The Cabinet of Rodrigo Paz constitutes the 223rd cabinet of the Plurinational State of Bolivia. It was formed on 8 November 2025 after Rodrigo Paz Pereira was sworn in as the 68th President of Bolivia, following the 2025 general election, succeeding the Arce Cabinet. Paz announced that he would reduce his cabinet from 17 to 12 ministries as part of a policy of austerity and state efficiency.

== Transition ==
The transfer of presidential power between the outgoing government of Luis Arce and the incoming government of Rodrigo Paz began on October 22, 2025, and concluded on November 8, 2025, after his swearing-in before the Legislative Assembly.

=== Transitional cabinet ===
After becoming president elect, Rodrigo Paz announced that José Luis Lupo and Gabriel Espinoza would be part of his governing team. They immediately traveled to the United States to meet with leaders of the International Monetary Fund (IMF), World Bank, the Inter-American Development Bank, and United States Secretary of State, Marco Rubio.

== Inauguration ==
The official inauguration ceremony for the President and Vice President of Bolivia took place on November 8, 2025, in the city of La Paz (the seat of government of Bolivia).
== Cabinet ==
On November 9, 2025, president Paz swore in new ministers of the Plurinational State of Bolivia, while announcing that some ministries would be merged into others.

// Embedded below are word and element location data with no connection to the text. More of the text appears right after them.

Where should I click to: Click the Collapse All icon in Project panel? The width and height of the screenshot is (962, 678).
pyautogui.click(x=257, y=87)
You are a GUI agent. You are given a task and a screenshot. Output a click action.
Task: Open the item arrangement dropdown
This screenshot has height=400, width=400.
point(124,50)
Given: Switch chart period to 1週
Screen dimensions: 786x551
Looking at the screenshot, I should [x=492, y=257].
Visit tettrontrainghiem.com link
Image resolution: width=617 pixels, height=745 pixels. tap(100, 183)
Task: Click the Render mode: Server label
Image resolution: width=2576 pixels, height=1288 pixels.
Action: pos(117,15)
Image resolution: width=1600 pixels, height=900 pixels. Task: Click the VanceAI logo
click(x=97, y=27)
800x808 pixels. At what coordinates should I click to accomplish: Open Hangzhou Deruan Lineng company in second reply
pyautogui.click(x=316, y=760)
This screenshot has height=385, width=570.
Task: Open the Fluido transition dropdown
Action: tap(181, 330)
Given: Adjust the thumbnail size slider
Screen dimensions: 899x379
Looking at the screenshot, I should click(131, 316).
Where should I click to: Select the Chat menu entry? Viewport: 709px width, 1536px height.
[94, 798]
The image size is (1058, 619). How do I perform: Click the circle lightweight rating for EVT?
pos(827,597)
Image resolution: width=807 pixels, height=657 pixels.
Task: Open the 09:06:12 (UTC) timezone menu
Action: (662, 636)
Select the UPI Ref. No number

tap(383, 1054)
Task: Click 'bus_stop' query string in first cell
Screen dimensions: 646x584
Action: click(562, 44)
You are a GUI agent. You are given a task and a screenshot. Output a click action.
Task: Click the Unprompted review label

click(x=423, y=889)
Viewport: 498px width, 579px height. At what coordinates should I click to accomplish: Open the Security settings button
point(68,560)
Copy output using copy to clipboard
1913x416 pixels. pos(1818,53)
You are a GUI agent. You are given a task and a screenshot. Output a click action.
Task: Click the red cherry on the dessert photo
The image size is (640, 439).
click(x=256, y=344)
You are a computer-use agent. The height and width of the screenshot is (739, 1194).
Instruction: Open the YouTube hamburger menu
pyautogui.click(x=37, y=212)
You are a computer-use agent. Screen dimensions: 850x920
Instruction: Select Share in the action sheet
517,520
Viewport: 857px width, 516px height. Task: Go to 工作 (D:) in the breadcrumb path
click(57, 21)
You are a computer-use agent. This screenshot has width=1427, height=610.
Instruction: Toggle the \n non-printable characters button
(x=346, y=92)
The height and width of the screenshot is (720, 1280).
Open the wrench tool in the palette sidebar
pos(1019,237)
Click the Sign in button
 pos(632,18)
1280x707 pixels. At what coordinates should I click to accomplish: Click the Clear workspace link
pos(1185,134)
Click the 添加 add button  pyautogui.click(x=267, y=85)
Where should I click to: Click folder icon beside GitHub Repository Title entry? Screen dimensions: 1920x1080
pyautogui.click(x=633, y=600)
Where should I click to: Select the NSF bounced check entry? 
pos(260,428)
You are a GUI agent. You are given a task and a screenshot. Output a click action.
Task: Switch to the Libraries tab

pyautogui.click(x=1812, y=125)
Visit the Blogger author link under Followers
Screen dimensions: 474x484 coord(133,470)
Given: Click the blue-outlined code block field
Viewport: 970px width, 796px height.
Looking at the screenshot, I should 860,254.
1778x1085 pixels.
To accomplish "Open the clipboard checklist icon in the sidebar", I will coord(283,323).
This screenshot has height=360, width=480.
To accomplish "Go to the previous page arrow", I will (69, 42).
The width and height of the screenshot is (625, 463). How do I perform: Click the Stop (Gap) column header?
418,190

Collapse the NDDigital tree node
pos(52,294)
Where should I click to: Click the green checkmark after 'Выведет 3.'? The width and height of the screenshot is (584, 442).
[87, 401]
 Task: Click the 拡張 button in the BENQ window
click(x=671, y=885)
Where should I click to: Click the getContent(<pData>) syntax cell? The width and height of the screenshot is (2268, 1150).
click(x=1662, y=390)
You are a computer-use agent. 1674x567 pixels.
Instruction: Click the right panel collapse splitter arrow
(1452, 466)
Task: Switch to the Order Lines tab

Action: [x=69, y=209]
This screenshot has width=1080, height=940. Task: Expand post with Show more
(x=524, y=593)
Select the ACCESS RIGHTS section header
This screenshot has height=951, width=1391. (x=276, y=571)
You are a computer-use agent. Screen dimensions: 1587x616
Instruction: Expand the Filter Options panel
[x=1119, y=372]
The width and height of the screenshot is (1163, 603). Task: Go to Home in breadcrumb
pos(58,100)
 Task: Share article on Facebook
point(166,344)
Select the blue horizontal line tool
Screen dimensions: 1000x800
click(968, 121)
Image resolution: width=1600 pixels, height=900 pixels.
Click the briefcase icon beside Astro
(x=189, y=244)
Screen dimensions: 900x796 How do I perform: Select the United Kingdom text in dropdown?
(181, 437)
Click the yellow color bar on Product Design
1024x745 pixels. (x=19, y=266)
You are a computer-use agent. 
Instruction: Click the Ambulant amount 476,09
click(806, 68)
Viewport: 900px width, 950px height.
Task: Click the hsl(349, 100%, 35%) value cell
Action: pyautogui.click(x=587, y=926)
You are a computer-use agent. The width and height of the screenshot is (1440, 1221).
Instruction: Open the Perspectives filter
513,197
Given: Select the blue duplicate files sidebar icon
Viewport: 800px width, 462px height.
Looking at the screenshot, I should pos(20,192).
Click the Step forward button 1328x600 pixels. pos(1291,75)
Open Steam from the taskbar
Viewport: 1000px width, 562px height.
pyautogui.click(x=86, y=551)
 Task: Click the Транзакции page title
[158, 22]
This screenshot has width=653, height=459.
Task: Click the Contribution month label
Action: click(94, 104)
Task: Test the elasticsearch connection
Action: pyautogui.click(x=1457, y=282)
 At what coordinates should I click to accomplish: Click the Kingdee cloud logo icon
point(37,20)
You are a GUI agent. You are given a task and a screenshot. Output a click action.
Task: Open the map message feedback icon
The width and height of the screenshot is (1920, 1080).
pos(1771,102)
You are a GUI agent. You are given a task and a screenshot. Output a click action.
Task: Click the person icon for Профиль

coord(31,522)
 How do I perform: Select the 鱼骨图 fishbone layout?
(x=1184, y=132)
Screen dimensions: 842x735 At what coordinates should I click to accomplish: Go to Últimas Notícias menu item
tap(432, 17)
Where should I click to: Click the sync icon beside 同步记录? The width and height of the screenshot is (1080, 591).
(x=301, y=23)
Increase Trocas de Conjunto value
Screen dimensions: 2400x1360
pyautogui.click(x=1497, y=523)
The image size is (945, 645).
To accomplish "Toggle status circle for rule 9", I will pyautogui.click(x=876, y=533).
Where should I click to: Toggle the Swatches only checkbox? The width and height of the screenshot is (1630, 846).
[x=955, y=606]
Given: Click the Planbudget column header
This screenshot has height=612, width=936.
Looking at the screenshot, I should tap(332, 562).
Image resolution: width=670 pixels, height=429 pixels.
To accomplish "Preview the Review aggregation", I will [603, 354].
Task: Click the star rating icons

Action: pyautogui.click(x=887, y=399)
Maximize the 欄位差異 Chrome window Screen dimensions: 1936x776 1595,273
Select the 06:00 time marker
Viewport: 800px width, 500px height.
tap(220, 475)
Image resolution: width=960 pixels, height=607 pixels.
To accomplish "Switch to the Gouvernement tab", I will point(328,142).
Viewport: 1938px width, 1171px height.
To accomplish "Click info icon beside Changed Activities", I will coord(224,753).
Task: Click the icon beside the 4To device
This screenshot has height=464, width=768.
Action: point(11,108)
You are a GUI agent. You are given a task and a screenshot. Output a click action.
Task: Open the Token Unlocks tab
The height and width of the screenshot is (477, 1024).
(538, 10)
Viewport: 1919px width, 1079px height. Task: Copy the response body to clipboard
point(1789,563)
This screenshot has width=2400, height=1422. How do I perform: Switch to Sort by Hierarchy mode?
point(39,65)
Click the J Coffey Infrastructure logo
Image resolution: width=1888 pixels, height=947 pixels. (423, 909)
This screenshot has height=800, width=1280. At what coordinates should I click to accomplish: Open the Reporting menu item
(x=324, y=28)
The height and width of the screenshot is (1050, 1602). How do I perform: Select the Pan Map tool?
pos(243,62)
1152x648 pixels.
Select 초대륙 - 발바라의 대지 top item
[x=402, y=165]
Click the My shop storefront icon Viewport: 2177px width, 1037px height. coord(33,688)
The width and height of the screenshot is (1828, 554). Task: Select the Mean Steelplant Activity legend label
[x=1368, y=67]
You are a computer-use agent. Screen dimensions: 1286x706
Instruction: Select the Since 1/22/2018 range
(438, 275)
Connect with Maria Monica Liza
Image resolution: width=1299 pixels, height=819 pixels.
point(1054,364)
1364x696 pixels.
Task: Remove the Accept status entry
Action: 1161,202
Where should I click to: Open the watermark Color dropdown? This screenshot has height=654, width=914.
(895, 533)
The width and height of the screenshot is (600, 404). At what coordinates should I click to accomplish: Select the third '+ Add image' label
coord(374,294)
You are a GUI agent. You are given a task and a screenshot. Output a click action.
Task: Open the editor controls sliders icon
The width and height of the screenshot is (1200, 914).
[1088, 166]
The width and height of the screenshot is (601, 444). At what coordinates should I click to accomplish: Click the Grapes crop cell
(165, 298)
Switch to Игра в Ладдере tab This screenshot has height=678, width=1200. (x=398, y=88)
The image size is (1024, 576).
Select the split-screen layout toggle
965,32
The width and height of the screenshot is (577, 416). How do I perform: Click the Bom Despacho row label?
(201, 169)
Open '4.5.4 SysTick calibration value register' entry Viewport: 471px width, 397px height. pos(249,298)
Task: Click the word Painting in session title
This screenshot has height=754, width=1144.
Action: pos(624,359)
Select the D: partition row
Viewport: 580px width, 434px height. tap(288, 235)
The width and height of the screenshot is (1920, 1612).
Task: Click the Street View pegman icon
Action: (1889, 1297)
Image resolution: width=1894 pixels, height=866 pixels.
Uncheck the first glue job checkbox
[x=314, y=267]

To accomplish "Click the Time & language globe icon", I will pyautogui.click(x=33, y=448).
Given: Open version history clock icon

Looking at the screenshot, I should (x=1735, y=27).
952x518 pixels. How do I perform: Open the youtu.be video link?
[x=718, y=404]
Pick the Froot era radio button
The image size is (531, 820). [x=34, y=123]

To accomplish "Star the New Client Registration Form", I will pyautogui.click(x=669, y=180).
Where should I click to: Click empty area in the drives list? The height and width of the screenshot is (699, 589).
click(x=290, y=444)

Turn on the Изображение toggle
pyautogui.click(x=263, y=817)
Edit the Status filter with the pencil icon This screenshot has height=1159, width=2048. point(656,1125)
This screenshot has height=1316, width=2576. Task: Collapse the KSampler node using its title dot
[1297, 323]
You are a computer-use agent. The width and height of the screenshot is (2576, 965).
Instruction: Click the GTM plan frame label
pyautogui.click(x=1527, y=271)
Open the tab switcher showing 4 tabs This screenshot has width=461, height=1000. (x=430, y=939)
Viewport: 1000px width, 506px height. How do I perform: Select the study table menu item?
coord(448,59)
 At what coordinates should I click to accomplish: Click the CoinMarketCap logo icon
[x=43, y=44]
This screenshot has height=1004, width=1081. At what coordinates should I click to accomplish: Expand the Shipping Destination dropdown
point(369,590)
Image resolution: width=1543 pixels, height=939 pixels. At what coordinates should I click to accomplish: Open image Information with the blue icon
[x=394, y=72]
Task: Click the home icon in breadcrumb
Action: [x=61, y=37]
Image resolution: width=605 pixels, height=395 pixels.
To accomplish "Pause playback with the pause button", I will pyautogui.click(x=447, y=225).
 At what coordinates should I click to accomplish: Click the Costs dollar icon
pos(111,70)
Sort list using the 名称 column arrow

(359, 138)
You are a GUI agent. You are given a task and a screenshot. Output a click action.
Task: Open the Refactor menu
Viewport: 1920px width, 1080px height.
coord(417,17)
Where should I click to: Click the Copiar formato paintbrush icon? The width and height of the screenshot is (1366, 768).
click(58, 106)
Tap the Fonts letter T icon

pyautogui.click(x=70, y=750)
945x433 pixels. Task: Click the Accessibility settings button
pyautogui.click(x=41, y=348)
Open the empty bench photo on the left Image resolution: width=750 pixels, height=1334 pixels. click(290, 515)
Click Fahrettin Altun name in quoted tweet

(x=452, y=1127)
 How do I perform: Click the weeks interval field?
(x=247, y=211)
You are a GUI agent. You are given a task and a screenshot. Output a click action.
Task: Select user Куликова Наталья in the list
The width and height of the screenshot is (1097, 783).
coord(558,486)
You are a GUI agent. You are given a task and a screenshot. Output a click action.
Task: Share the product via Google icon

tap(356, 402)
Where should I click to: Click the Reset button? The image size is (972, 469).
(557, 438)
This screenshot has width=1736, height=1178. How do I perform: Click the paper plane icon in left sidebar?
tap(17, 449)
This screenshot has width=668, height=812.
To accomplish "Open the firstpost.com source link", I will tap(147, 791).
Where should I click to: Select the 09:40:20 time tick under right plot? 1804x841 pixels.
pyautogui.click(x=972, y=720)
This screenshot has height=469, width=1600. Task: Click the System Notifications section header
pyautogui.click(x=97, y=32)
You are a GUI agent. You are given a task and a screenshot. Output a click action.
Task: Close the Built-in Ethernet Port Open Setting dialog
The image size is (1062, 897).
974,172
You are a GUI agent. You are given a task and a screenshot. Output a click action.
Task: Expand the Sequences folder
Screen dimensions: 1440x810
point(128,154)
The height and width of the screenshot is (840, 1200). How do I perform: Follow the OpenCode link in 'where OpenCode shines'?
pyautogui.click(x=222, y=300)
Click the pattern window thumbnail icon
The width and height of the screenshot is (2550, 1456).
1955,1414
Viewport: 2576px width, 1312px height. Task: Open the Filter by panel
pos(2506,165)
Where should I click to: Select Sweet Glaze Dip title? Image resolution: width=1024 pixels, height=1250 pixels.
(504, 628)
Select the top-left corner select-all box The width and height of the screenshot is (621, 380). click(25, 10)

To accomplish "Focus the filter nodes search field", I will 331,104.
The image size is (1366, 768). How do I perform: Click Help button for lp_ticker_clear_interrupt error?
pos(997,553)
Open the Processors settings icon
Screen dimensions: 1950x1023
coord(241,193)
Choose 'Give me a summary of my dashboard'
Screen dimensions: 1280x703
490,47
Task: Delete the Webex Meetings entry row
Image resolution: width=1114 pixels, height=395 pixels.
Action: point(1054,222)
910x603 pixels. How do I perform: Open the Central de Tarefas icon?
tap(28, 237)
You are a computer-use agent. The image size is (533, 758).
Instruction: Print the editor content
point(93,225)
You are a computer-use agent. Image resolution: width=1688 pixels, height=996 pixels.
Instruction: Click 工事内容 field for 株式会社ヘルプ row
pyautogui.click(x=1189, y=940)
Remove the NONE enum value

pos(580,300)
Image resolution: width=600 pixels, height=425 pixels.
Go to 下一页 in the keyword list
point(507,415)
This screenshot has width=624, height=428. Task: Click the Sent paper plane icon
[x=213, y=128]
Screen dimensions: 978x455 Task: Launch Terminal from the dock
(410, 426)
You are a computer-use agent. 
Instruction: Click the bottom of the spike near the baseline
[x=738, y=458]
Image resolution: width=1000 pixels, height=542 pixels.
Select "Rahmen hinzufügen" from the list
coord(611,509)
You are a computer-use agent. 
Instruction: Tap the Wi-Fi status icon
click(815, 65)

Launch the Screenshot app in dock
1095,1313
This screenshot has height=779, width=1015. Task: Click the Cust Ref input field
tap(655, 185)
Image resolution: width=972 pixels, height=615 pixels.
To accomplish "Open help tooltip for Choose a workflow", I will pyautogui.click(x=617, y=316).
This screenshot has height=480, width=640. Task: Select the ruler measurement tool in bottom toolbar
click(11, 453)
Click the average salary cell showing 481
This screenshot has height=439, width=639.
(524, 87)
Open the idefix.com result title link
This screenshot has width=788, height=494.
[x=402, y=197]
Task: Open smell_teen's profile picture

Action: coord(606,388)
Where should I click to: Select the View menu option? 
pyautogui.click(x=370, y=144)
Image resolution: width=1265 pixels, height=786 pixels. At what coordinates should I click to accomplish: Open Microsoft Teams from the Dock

|  | Ministry |  | Minister | Party |  | Start | End |
| 1 |  | Ministry of the Presidency | José Luis Lupo |  |  | 9 November 2025 | 3 August 2026 |
| Fernando Aramayo |  | Ind. | 3 August 2026 | In office |
| 2 |  | Ministry of Economy and Public Finances | José Gabriel Espinoza |  |  | 9 November 2025 | 21 August 2026 |
|  | Ind. |
| Oscar Mario Justiniano Pinto (interim) |  | Ind. | 21 August 2026 | In office |
| 3 |  | Ministry of Foreign Affairs | Fernando Aramayo |  | Ind. | 9 November 2025 | 3 August 2026 |
| Héctor Huanca | 3 August 2026 | In office |
| 4 |  | Ministry of Government | Marco Antonio Oviedo |  |  | 9 November 2025 | In office |
| 5 |  | Ministry of Defense | Raúl Marcelo Salinas |  |  | 9 November 2025 | 2 June 2026 |
| Ernesto Justiniano | 2 June 2026 | In office |
| 6 |  | Ministry of Hydrocarbons and Energies | Marcelo Blanco |  | Ind. | 22 April 2026 | In office |
| 7 |  | Ministry of Education | Beatriz Elena García de Achá |  | Ind. | 9 November 2025 | 2 June 2026 |
| 8 |  | Ministry of Production, Rural Development, and Water | Oscar Mario Justiniano Pinto (interim) |  | Ind. | 9 November 2025 | In office |
| 9 |  | Ministry of Labor, Employment, and Social Security | Edgar Morales Mamani |  |  | 9 November 2025 | 21 May 2026 |
| Williams José Bascopé |  |  | 21 May 2026 | In office |
| 10 |  | Ministry of Health and Sports | Marcela Flores |  |  | 9 November 2025 | In office |
| 11 |  | Ministry of Public Works, Services, and Housing | Mauricio Zamora Liebers |  |  | 9 November 2025 | In office |
| 12 |  | Ministry of Mining and Metallurgy | Marco Antonio Calderón |  | Ind. | 9 November 2025 | In office |
| - | Closed Ministries | Ministry of Justice | Freddy Vidovic |  |  | 9 November 2025 | 20 November 2025 |
| Jorge Franz García Pinto (interim) |  |  | 20 November 2025 | 20 November 2025 |
| - | Ministry of Rural Development (Bolivia) | José Luis Lupo (interim) |  |  | 9 November 2025 | 8 July 2026 |
| - | Ministerio de Culturas, Descolonización y Despatriarcalización | Jorge Franz García (interim) |  |  | 9 November 2025 | 8 July 2026 |
| - | Ministry of Planning and Development | José Fernando Romero Pinto |  | Ind. | 9 November 2025 | 8 July 2026 |
| - | Ministry of Tourism and Gastronomy | Cinthya Martha Yáñez Eid |  |  | 9 November 2025 | 8 July 2026 |

=== Armed Forces ===
On 13 November 2025, president Paz swore in the new High Command of the Armed Forces of Bolivia, designating General Víctor Hugo Balderrama Quezada as Commander in Chief, General Héctor Alejandro Alarcón Antezana as Commander of the Army, General Sergio Fernando Lora Araoz as Commander of the Air Force and Counter Admiral Ernesto Adalid Alfaro Palma as Commander of the Navy.